__Prompt__. Repeat the records word for word, from the line containing "The width and" through the end of the records, including both ends, and leave out the pictures.

__Rows__.
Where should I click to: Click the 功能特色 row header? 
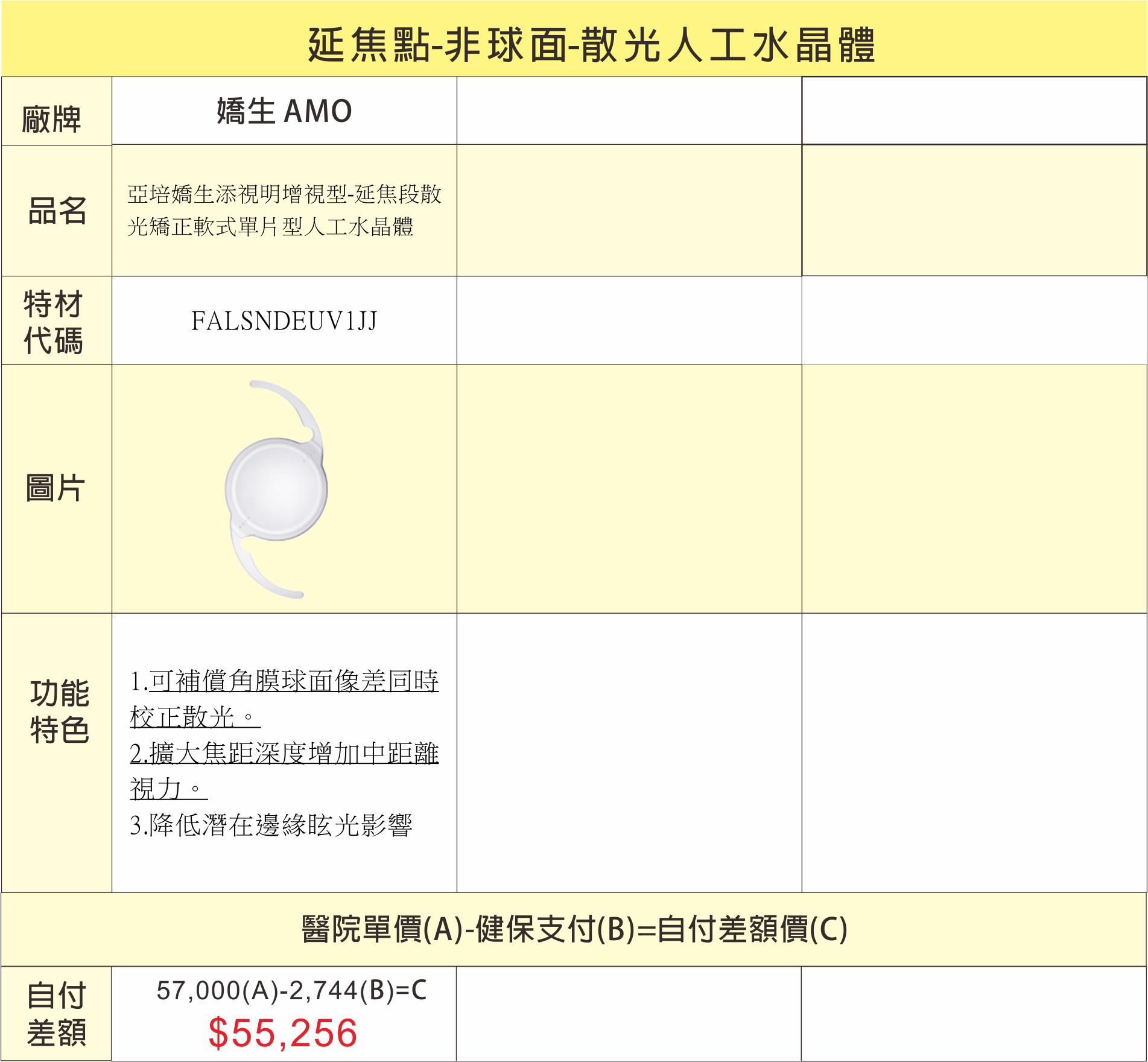[x=59, y=711]
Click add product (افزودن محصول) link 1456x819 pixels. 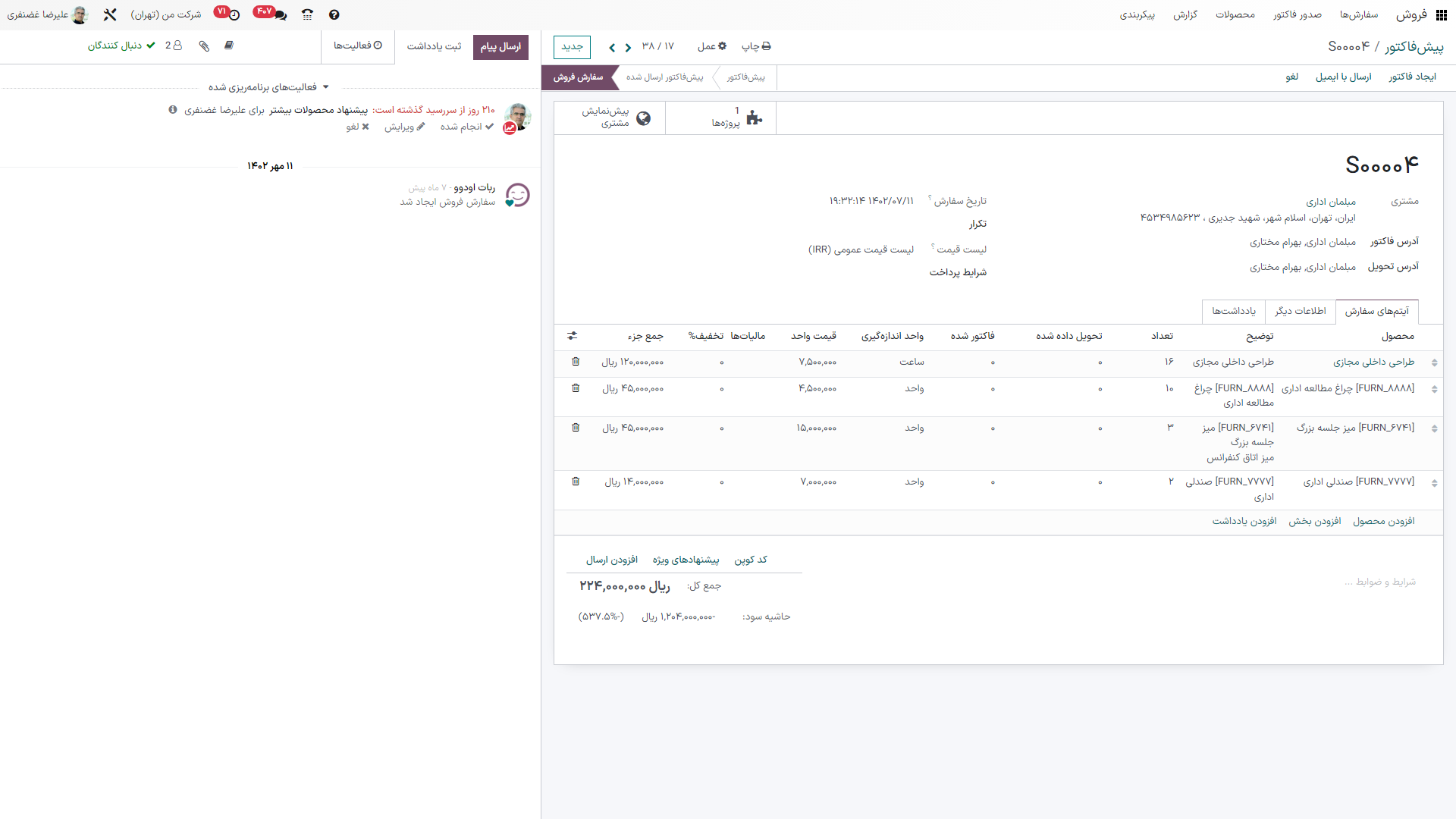tap(1383, 522)
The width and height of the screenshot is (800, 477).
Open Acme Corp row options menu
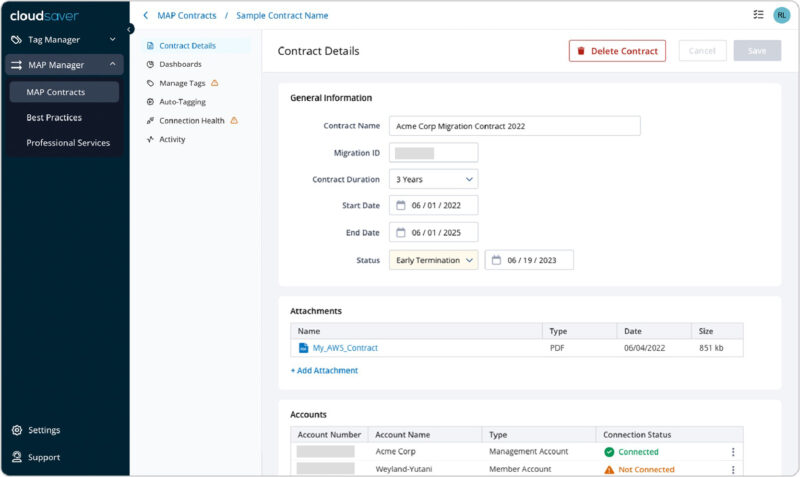[x=732, y=452]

__Expected answer__.
The width and height of the screenshot is (800, 477).
Open Acme Corp row options menu
[x=732, y=452]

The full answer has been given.